Task requirements —
**a.** Using the Fiddler on the Roof text, answer these:
(i) What role was the writer cast as in the production?
(ii) In which scene did the writer dance in silhouette as Chava?
(iii) How many lines did the writer have in the show?
**b.** Reproduce the passage of the Fiddler on the Roof text between "I remembered the" and "at the time.", inclusive.

Reading text —

↓

Yesterday my husband turned on a show he thought I might enjoy: Fiddler on the Roof.
He was right; ever since I performed in a community theater version of the play in my teens, I’ve loved that show. The fact that I grew up with a mother fascinated by all things Jewish probably helped.
Watching the film again brought back a flood of memories and emotions connected to the production I was in, the vast majority positive (the touching Sabbath scene, the practical jokes the cast pulled on each other, the fatherly friendship that our Tevye brought to the youth in the cast), and a few negative things as well.
I remembered the audition process, and the never-ending call backs in particular. In the end, several of my close friends were cast in leading roles. I was cast as a towns woman, one of the mamas. I became the choreographer’s assistant and helped teach some of the dance numbers.
I also used my dancing skills during the particularly poignant "Chavala" scene, where I danced in silhouette as Chava while Tevye sang the sad and somewhat tragic "Little Bird" number. I think that was one of my favorite parts of the entire show. I loved to dance, and such an emotional moment on stage allowed me to connect to the audience. Dancing was my element.
Aside from that, my role was limited. I had a total of one line. I was assigned two sweet little kids to be my children, and I found myself growing attached to them in a maternal way even though I was only eighteen at the time.

↑

Data shown —
↓

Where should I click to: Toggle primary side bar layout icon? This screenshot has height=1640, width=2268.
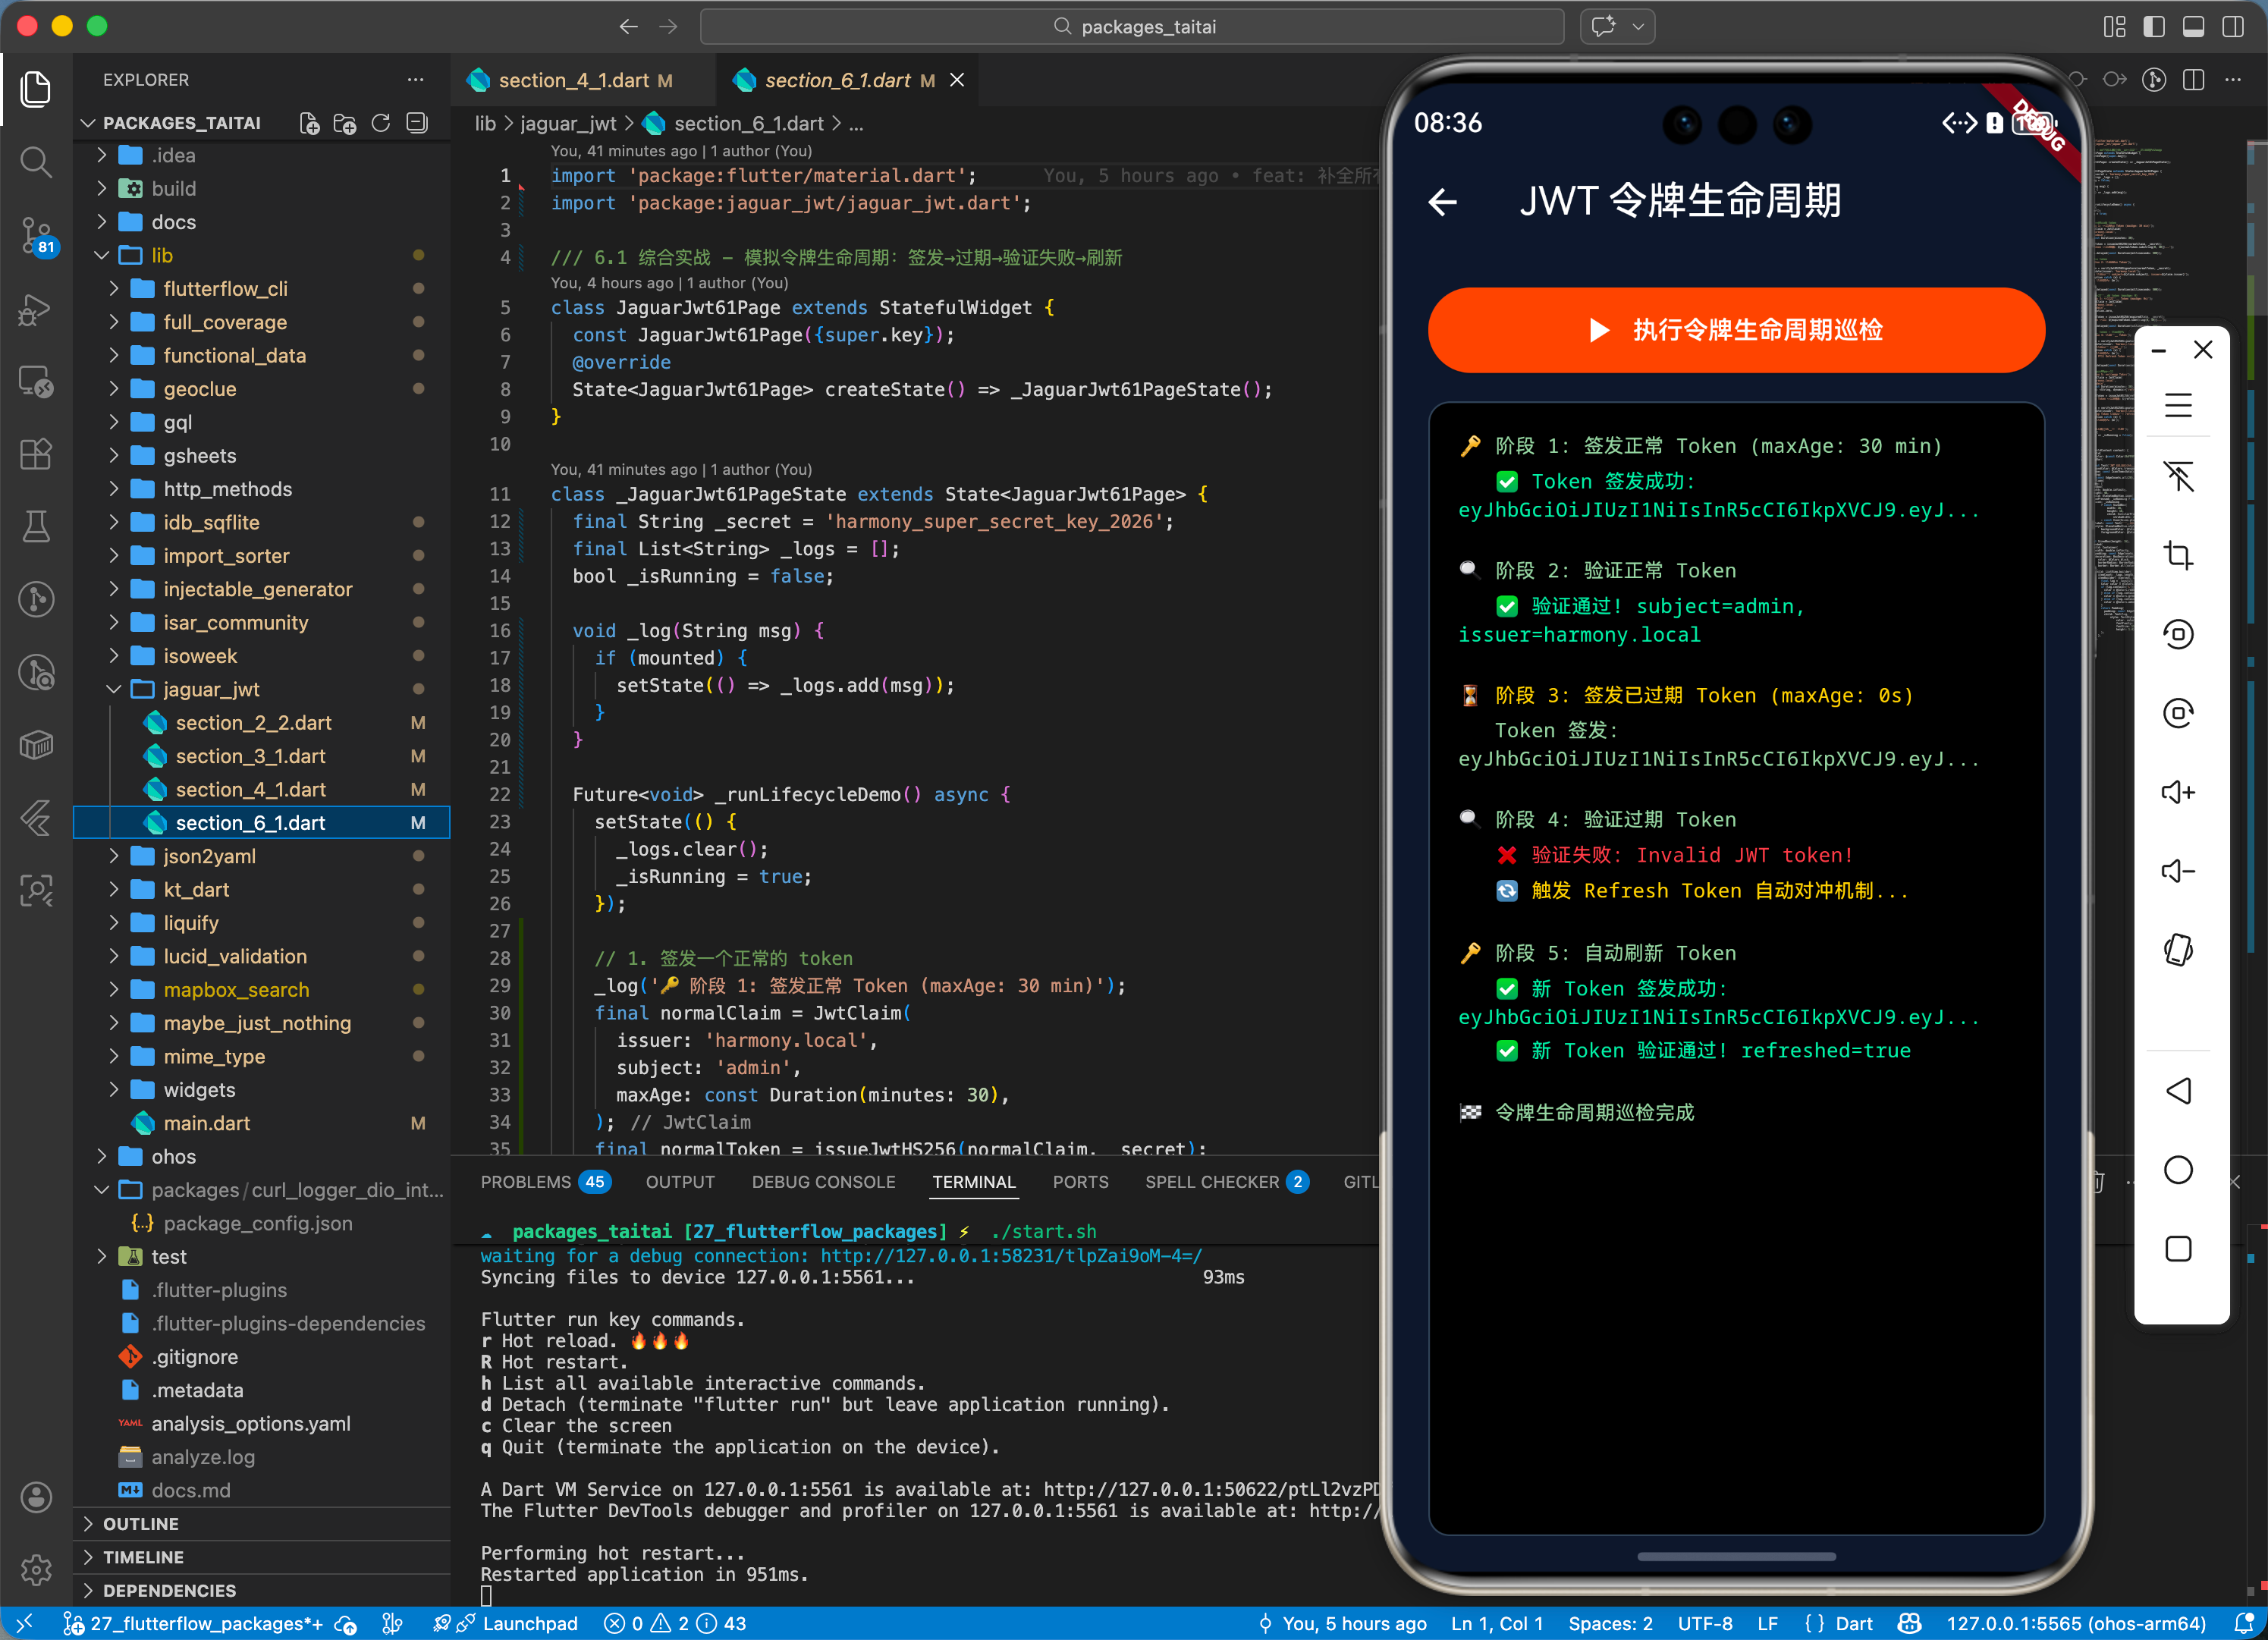tap(2154, 27)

↑

Results of the exercise —
**a.**
(i) A towns woman, one of the mamas.
(ii) The "Chavala" scene.
(iii) One.

**b.**
I remembered the audition process, and the never-ending call backs in particular. In the end, several of my close friends were cast in leading roles. I was cast as a towns woman, one of the mamas. I became the choreographer’s assistant and helped teach some of the dance numbers.
I also used my dancing skills during the particularly poignant "Chavala" scene, where I danced in silhouette as Chava while Tevye sang the sad and somewhat tragic "Little Bird" number. I think that was one of my favorite parts of the entire show. I loved to dance, and such an emotional moment on stage allowed me to connect to the audience. Dancing was my element.
Aside from that, my role was limited. I had a total of one line. I was assigned two sweet little kids to be my children, and I found myself growing attached to them in a maternal way even though I was only eighteen at the time.